▶ [Qué hacer]:
Extrae literalmente de la columna sobre Algeciras el fragmento que se abre con las palabras que contienen "Viajar hacia Algeciras" y se cierra con "de los Andes.".
===== Texto de lectura =====
Algeciras, entre el olvido y la guerra

Aquí, la guerra nunca se fue, «mutó»; no sin antes dejar profundas grietas en el tejido social de la población.

Opina - Conflicto

2020-09-30

Algeciras, entre el olvido y la guerra

Columnista:

Daniel Avendaño

 

Viajar hacia Algeciras es suficiente para disfrutar del paisaje que brinda la imponente cordillera oriental, esa donde se ha escrito buena parte del conflicto armado en Colombia. Cruzar ese sistema montañoso es ver que, más allá del origen colonial de su nombre; la geografía rinde tributo a su traducción en árabe: Isla; una isla verde en medio de los Andes.

Para navegar en ella —como visitantes—, es necesario bogar con cautela, es saber que, tenemos derecho a observar siempre y cuando, no exista un análisis profundo de las cosas que allí suceden; es entender que Algeciras como muchos pueblos de Colombia, padece el olvido y la tiranía de la guerra.

Al llegar, es inevitable cargar con las miradas de propios, que asumen con desconfianza el arribo de forasteros… Para muchos, no preguntar es ley divina y callar, es la orden. Algo entendible pues, más de 22 mil habitantes viven atemorizados en un municipio rural, donde la justicia parece abstracta y paralizada.

Aquí, la guerra nunca se fue, «mutó»; no sin antes dejar profundas grietas en el tejido social de la población. El accionar de la columna móvil Teófilo Forero de las extintas Farc bajo el mando de El ‘Paisa’, causó terror y exacerbó el abandono estatal que hoy persiste en este municipio.

En algunos casos, mencionar ese alias, significa revivir traumas o desatar conflictos. Acá, más que en cualquier lado, pensar antes de hablar, salva o quita vidas; en estos contextos, donde la palabra queda relegada, los ojos se convierten en la única herramienta para ejercer la crítica.

Claramente ver y observar, no es lo mismo. Puedo ver la aparente tranquilidad de la gente en la galería y en los negocios o el afán que producen las jornadas diarias en la ‘nueva’ normalidad. Sin embargo, la importancia radica en observar lo que no está explícito; detrás de cada gesto o acción hay relatos que a lo mejor, la guerra se ha encargado de construir.
===== Datos disponibles =====
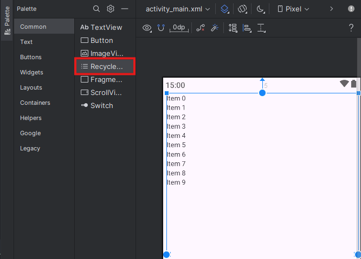The image size is (361, 259).
Task: Click the Palette vertical side tab
Action: (x=7, y=21)
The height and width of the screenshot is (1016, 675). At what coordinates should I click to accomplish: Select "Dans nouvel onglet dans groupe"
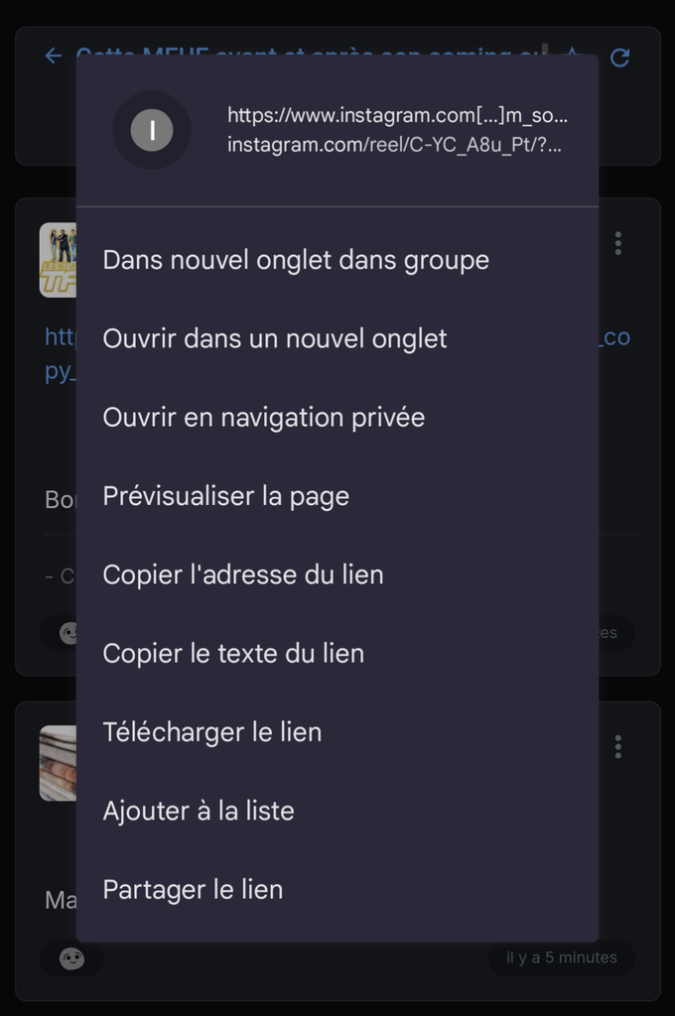(x=296, y=260)
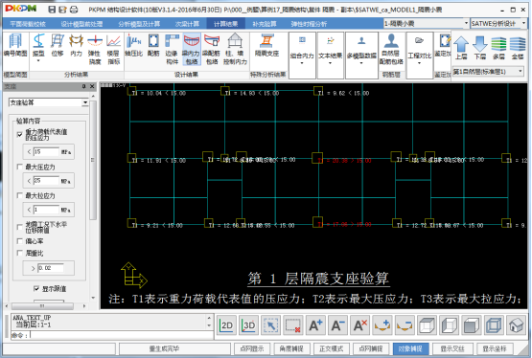Image resolution: width=532 pixels, height=358 pixels.
Task: Switch to the 3D view icon
Action: click(248, 325)
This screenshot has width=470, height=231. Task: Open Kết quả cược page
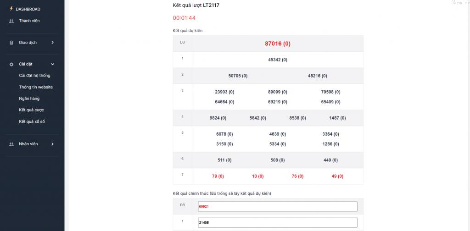coord(31,110)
=====
▶ [Solución]:
Viajar hacia Algeciras es suficiente para disfrutar del paisaje que brinda la imponente cordillera oriental, esa donde se ha escrito buena parte del conflicto armado en Colombia. Cruzar ese sistema montañoso es ver que, más allá del origen colonial de su nombre; la geografía rinde tributo a su traducción en árabe: Isla; una isla verde en medio de los Andes.